- Page excerpt
Begin
Is anyone here familiar with units like the PS Audio Duet, Shunyata Hydra 2, Furman AC-215A, or anything similar? Would they offer any benefits for a simple 2 component system consisting of a Sony SCD-XA5400ES SACD Player (with VSE Terra Firma Lite Balanced Upgrade) and a SPL Phonitor? I'd be open as well for more costly options if necessary. Or does it make more sense to just buy a cheap power-strip from the local hardware store?


----------



## DaveBSC

Quote: 





arnaldo said:


> Is anyone here familiar with units like the PS Audio Duet, Shunyata Hydra 2, Furman AC-215A, or anything similar? Would they offer any benefits for a simple 2 component system consisting of a Sony SCD-XA5400ES SACD Player (with VSE Terra Firma Lite Balanced Upgrade) and a SPL Phonitor? I'd be open as well for more costly options if necessary. Or does it make more sense to just buy a cheap power-strip from the local hardware store?
End
- Required work
- 1) In the audio forum thread, which two components make up the system arnaldo describes?
- 2) Continue the audio forum thread from its last line with the reply that follows the quote.

- Dataset content
Begin
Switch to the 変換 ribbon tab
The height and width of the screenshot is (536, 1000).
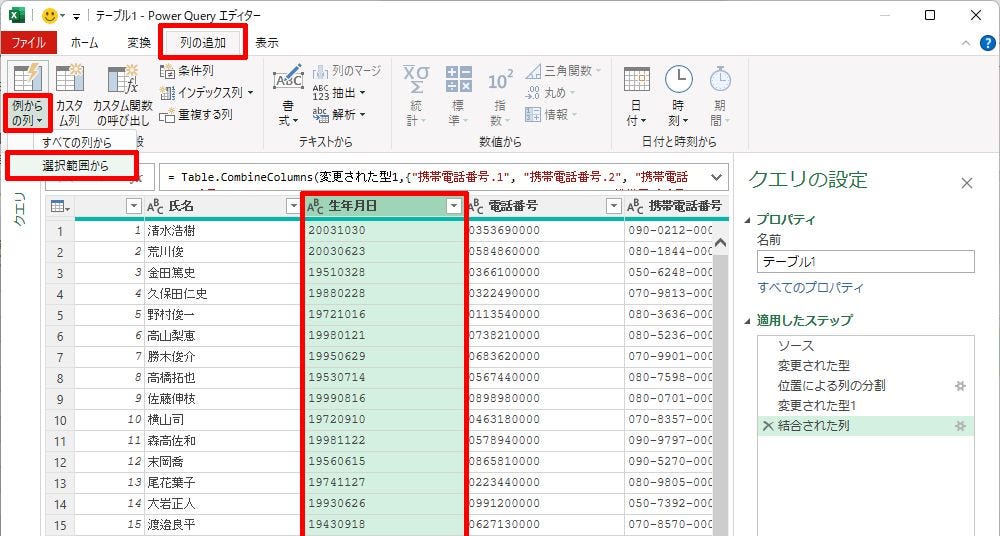(139, 43)
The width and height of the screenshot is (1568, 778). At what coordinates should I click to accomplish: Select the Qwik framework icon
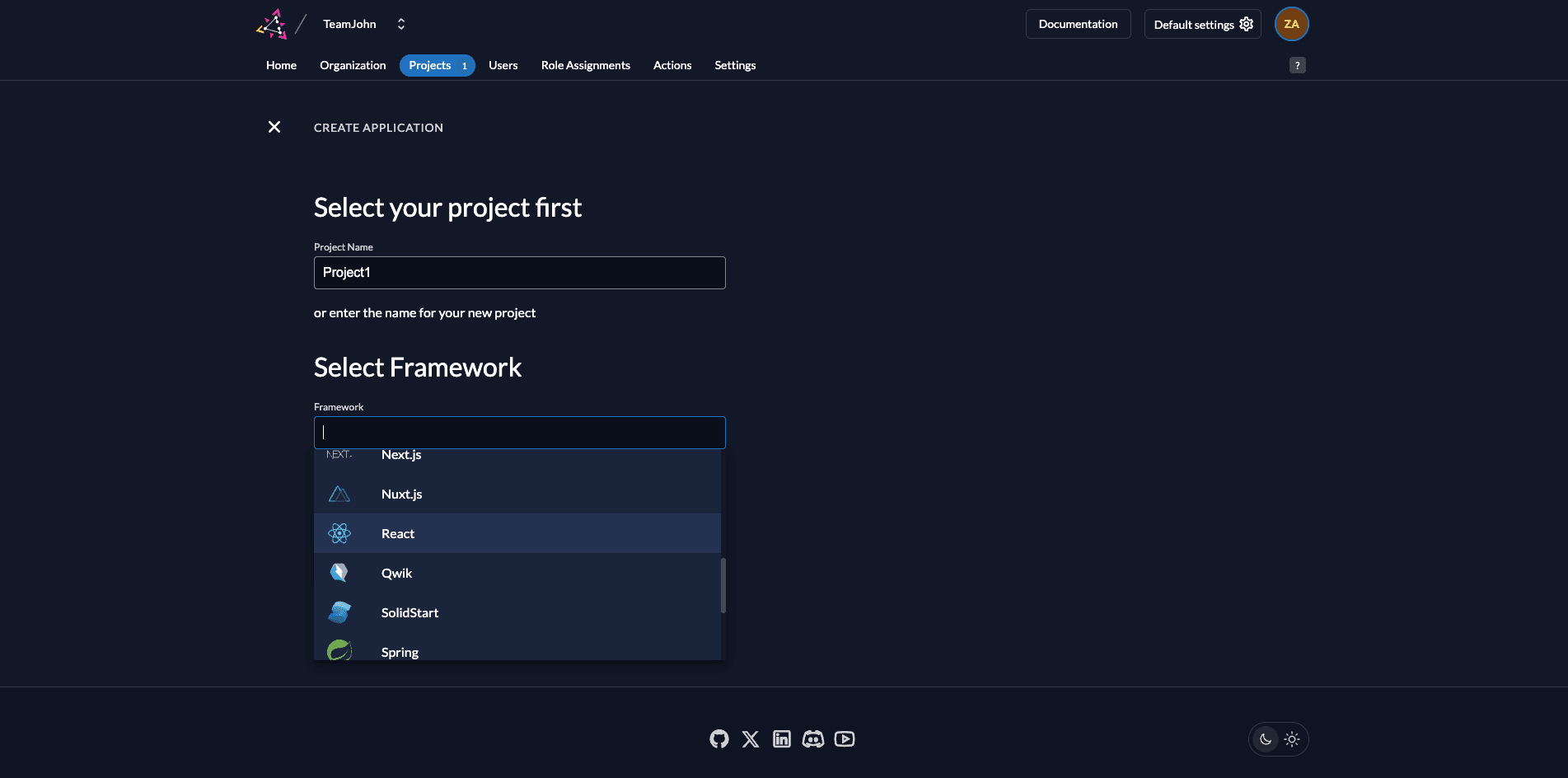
End
- Exercise results
- 1) A Sony SCD-XA5400ES SACD player with the VSE Terra Firma Lite Balanced Upgrade, and an SPL Phonitor.

- 2)
 The Duet is surprisingly effective for its modest price, and is a great entry level power conditioner and component protector. The Duet actually provides real protection against surges and spikes, which the Monster strips and similar "surge protectors" do not. Bbeyond that, it does definitely improve power line quality, particularly in a headphone setup where massive current draw is not a requirement. I'm not familiar with that particular Furman, but they do have a good reputation for solid products. 
   
  The Hydra 2 is just insanely overpriced, much like the 4 and 6 versions. Basically it's an outlet with a $2 noise suppression cap on it wired to an IEC inlet and put in a box. The 4 and 6 are just more outlets in bigger boxes. The only component protection is the same type of crappy MOV you'll find in a Walmart power strip. It's not that they don't do anything, the caps are effective for what they do, it's that Shunyata charges some $500 for the Hydra 2, with a cost to them of _maybe _$50, and that's being generous. The 4 and 6 have fancier cases, but I can't imagine the build cost is that much higher. A DIY Hydra is extremely easy to make - get a nice Hubbell or Leviton outlet (or the hardware store special if you don't care about that part), the same $2 Vishay or similar cap that Shunyata uses, some hook-up wire, an IEC inlet (or you can directly wire the AC cord to the outlet), and a box. If you build it without the MOV there won't be any protection (not that the MOV really provides any anyway) but it will sound better.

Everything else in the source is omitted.